Считалось, что она унаследовала от матери взрывной темперамент, было ли это так, кто знает, но одно было очевидно: Лили умела пользоваться своим темпераментом и гневалась только, когда сама этого хотела, – совсем как великий полководец, который был известен тем, что в гневе топтал свою треуголку, но в эти дни всегда по утрам велел подавать себе СТАРУЮ треуголку...
Но какой бы ни был у нее темперамент, большей частью он проявлялся в детской, в отдалении от отца. Отец считал, что у него ребенок-ангел.
Одно из первых ее воспоминаний – она строго говорит отцу: «Ты должен только на меня смотреть, только со мной разговаривать», а отец, улыбаясь, послушно кивает. И потом, позже, всегда отношения ее с отцом были как отношения с мужчиной, Лили обожала, и очаровывала, и тщательно следила, чтобы «он любил ее больше, чем она его».
Лили с отцом жили одни и душа в душу. Вернее, Лили жила душа в душу сама с собой.
Отец восхищался красотой и послушанием хитрюги Лили, а Лили восхищалась отцом. Особенно он нравился ей в расшитом золотом мундире, с подвешенным на боку золотым ключом, треуголке с плюмажем и белых перчатках – отец имел придворное звание камергера. В то время звание камергера уже почти утратило свое значение, князь не выполнял никаких обязанностей при дворе, и Лили видела отца во всем этом облачении лишь один раз в год и всякий раз приходила в восторг от золоченой красоты, от величавости князя Горчакова, а заодно и собственной значительности. Сам же отец всего этого – золотого ключа, перчаток, немного конфузился.

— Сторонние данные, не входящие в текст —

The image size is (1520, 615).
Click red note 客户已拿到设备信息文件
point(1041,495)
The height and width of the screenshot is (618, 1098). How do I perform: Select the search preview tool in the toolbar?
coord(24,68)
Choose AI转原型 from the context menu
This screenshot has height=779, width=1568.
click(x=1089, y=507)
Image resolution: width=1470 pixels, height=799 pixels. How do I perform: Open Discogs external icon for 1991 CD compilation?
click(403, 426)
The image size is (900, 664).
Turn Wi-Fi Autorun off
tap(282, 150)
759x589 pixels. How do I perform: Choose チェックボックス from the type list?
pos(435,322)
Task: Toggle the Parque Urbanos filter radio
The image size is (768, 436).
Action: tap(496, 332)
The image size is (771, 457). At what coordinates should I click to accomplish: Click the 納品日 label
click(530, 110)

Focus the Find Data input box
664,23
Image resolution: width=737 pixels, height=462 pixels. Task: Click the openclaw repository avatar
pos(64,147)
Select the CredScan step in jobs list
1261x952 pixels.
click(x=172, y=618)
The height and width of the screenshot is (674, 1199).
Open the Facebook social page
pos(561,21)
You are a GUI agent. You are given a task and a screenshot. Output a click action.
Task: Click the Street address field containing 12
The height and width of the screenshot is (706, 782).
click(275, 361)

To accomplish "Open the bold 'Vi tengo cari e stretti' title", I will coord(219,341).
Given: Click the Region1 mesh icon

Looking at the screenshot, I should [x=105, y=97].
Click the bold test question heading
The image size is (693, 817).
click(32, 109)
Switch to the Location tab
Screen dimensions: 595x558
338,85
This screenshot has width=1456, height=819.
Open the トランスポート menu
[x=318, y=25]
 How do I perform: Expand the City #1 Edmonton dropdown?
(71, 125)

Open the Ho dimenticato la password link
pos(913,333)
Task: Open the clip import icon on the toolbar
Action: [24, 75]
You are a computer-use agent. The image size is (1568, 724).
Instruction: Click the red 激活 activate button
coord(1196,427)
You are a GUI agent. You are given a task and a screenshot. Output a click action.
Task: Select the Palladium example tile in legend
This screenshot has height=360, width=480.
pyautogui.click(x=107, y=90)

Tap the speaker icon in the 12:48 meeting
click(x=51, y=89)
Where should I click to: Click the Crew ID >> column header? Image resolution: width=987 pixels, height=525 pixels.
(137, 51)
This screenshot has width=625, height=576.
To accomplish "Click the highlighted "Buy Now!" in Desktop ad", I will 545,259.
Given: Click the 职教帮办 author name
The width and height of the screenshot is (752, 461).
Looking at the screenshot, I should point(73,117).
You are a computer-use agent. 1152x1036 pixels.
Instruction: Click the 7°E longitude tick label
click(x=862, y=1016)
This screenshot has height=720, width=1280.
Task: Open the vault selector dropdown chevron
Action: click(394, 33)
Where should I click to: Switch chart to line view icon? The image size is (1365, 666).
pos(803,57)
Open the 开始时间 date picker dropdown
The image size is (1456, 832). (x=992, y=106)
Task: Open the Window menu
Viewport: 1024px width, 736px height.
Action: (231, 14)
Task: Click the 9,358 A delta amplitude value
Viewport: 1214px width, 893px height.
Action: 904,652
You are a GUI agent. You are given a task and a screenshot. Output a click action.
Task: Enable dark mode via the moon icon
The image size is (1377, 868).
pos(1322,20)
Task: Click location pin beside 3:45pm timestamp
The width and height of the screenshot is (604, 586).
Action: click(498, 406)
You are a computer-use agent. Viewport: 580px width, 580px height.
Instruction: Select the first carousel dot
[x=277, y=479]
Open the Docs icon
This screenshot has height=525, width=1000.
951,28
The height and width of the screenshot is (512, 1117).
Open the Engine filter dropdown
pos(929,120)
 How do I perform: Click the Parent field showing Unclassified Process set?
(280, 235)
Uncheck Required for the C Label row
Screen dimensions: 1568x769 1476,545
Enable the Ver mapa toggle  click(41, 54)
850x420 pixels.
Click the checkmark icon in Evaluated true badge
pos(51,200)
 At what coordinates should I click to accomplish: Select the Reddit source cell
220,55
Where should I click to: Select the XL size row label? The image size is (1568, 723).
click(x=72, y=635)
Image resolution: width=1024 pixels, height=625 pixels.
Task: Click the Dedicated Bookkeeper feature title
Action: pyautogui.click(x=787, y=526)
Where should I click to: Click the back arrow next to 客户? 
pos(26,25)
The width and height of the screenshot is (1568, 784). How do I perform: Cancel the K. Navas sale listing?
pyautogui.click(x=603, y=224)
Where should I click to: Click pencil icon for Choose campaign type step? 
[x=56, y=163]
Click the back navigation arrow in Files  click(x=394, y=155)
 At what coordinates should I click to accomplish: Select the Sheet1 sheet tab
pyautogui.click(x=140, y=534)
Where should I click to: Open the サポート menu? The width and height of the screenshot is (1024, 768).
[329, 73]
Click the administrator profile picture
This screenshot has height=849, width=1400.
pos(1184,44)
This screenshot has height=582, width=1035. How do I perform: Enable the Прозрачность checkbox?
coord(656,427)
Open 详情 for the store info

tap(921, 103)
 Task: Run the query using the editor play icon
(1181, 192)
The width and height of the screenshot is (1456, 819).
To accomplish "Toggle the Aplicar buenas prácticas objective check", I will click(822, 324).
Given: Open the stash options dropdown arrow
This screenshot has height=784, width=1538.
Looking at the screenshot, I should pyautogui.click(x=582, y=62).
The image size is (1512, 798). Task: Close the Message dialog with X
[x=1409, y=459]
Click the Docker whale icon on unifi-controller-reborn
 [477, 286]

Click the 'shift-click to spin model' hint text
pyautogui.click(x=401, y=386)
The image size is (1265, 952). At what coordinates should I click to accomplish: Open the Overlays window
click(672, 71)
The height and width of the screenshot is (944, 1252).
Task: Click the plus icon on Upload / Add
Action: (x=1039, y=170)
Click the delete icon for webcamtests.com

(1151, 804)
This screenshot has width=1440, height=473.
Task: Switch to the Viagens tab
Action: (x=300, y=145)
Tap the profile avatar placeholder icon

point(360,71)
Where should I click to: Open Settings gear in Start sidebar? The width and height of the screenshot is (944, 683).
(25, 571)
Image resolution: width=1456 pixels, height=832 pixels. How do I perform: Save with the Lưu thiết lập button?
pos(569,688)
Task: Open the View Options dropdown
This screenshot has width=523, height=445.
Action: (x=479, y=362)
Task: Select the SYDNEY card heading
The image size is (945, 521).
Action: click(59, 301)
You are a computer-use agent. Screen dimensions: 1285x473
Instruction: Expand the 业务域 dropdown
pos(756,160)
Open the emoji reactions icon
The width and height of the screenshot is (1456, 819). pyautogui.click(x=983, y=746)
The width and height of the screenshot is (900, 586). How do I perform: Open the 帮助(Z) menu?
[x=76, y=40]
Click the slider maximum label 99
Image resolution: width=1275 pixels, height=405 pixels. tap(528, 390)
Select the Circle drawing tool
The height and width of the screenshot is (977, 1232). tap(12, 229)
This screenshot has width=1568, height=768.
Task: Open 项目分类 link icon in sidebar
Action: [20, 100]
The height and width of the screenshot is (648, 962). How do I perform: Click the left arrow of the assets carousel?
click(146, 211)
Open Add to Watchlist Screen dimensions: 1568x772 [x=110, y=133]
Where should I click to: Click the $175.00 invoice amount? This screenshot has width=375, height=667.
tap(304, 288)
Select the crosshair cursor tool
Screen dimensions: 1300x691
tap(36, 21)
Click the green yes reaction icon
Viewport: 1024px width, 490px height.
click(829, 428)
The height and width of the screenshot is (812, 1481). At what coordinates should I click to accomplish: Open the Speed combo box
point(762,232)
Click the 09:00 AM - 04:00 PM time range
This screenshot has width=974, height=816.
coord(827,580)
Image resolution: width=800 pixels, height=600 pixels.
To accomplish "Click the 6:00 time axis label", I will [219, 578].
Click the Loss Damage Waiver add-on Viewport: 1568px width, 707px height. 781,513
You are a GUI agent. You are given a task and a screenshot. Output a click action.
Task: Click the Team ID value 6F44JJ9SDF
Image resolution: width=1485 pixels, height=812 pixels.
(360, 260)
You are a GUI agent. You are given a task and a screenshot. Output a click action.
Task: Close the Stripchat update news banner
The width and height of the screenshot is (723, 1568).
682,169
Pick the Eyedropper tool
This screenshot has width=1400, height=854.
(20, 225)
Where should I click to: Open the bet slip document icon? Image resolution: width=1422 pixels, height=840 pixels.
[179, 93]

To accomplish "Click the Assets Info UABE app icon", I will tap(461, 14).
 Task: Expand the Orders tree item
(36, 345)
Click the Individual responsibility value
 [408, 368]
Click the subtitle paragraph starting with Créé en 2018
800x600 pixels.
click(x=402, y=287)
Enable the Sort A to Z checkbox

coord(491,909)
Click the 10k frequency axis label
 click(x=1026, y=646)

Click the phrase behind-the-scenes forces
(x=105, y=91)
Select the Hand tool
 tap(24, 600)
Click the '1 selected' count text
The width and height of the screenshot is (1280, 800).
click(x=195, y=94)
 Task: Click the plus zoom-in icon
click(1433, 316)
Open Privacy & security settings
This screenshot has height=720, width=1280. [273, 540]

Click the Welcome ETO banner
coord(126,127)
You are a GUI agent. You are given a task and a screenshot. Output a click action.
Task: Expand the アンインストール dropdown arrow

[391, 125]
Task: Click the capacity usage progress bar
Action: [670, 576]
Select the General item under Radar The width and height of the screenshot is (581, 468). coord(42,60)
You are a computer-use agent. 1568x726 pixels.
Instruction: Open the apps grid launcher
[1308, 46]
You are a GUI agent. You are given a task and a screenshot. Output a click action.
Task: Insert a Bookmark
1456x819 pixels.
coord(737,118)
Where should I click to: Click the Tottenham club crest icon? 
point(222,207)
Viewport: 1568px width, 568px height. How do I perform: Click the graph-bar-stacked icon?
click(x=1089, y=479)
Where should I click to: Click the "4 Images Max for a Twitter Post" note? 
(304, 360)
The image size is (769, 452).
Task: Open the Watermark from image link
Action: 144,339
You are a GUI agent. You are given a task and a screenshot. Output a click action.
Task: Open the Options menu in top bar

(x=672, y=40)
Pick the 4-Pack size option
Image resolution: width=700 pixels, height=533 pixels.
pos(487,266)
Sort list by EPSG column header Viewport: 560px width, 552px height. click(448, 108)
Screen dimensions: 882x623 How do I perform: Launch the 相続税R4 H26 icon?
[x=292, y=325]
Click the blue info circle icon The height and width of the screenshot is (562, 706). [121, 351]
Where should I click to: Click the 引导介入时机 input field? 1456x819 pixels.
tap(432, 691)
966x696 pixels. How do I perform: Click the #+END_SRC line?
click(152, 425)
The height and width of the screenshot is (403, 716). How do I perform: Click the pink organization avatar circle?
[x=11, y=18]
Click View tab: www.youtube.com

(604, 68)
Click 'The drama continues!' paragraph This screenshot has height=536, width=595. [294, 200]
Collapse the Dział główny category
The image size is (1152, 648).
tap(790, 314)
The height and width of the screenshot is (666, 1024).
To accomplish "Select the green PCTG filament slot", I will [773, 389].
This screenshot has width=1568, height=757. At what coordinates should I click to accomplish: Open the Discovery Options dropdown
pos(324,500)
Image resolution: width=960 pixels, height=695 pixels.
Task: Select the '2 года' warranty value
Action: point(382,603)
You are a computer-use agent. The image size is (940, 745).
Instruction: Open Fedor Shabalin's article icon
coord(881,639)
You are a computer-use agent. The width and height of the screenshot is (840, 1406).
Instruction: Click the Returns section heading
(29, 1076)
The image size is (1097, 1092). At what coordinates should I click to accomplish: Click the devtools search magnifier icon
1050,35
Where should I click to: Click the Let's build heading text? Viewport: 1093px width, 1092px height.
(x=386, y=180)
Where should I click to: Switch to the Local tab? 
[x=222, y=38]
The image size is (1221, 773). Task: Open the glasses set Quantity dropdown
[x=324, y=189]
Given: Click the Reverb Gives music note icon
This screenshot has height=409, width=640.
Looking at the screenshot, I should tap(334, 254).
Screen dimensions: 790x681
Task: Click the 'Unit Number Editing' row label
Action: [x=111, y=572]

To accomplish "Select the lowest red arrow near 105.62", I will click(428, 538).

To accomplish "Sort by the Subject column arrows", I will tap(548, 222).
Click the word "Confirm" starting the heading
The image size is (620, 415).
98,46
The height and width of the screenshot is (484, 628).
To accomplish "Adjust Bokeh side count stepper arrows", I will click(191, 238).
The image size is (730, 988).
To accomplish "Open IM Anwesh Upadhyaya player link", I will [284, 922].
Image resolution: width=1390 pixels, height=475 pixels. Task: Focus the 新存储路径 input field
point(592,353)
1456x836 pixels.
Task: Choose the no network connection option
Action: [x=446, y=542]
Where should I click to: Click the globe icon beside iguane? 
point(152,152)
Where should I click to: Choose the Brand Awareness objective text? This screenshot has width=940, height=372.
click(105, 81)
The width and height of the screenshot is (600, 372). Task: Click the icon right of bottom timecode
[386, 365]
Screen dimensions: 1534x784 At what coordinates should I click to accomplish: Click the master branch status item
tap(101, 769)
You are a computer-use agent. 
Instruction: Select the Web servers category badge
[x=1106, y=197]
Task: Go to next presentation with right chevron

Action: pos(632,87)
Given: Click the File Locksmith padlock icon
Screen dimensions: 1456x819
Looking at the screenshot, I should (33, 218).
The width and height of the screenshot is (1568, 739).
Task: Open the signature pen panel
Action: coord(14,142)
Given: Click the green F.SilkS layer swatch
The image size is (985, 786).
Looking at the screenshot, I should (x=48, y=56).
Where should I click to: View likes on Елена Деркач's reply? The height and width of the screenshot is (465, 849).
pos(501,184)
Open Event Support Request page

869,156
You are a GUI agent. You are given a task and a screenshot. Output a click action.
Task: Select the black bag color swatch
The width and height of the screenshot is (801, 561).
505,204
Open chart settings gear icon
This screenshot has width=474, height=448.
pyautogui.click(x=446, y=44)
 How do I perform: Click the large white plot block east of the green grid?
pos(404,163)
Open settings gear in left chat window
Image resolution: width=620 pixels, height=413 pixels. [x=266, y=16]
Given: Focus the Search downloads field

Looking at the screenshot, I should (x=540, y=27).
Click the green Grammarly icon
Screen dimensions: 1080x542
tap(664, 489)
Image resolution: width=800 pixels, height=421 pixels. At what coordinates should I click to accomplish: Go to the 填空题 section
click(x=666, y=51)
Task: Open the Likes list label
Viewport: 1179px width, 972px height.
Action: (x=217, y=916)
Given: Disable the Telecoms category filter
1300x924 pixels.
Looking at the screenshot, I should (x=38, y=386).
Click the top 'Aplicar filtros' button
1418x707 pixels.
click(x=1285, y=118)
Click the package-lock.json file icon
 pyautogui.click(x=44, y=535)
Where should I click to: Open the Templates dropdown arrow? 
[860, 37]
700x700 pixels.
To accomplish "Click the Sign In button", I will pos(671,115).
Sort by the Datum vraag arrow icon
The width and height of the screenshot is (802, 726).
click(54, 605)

Февральскую революцию князь Горчаков встретил с характерным для него чувством, что все происходит так, как должно происходить. Он честно откликнулся на призыв Государя отозвать капитал из-за границы в Россию, но сделал это из чувства долга, уже не веря в мудрость царя... как ни старайся быть верным самодержавию, оно само похоронило себя прежде своего падения. Алексей Алексеевич возмущался тем, что по улицам носили портрет Государя вверх ногами, но ему стало даже легче, как будто скончался безнадежно больной, глядя на которого нужно кривить душой и без веры говорить, что он непременно поправится, хотя он уже обречен.
Однажды Лили с отцом видели на Фурштатской, рядом с их домом, людей, бегущих с фунтиком хлеба из лавки. «Свобода – неподходящая вещь для голодных, все мы стоим на краю пропасти», – сказал Алексей Алексеевич, и Лили немного испугалась, потому что отец не был склонен к преувеличениям, – если все стоят на краю пропасти, то не упадет ли ОНА в эту пропасть?
Но о том, чтобы покинуть Россию, речи не было, Алексей Алексеевич говорил: «Не ты держишь корень, но корень держит тебя».
После Октябрьского переворота Алексей Алексеевич сильно переменился, как будто в нем тоже произошел переворот – стал оживленным, деятельным. Теперь он казался Лили более счастливым, чем раньше, когда сидел у себя в кабинете и занимался историей рода.
Все, что Лили знала о дальнейших событиях, было плодом ее подслушиваний и подглядываний. Отец все еще относился к ней как к несмышленой малышке, но все, что творилось вокруг, было весьма значительным прибавлением к ее свободе, в воздухе носилось возбуждение, и Лили тоже была возбуждена и считала себя уже совсем взрослой, как будто все происходящее дало ей право больше не быть ребенком.
Теперь отец вечерами часто уходил из дома, так что Лили, пользуясь случаем, решила развлечься и потребовала, чтобы бонна сводила ее в синематограф и в театры.
Они с Амалией Генриховной дважды тайком посетили синематограф. Первый раз они посмотрели фильм с Верой Холодной, актриса под бреньканье фортепьяно в яме под экраном целовалась со своим возлюбленным, и Амалия рукой прикрыла Лили глаза, чтобы она не увидела поцелуя. А весной, в апреле, Лили потащила ее на «сенсационную драму» «Темные силы – Григорий Распутин», – в фильме показывали гадости про «старца» и императорскую чету, и затем убийство его во дворце князя Юсупова. Фильм был ужасен.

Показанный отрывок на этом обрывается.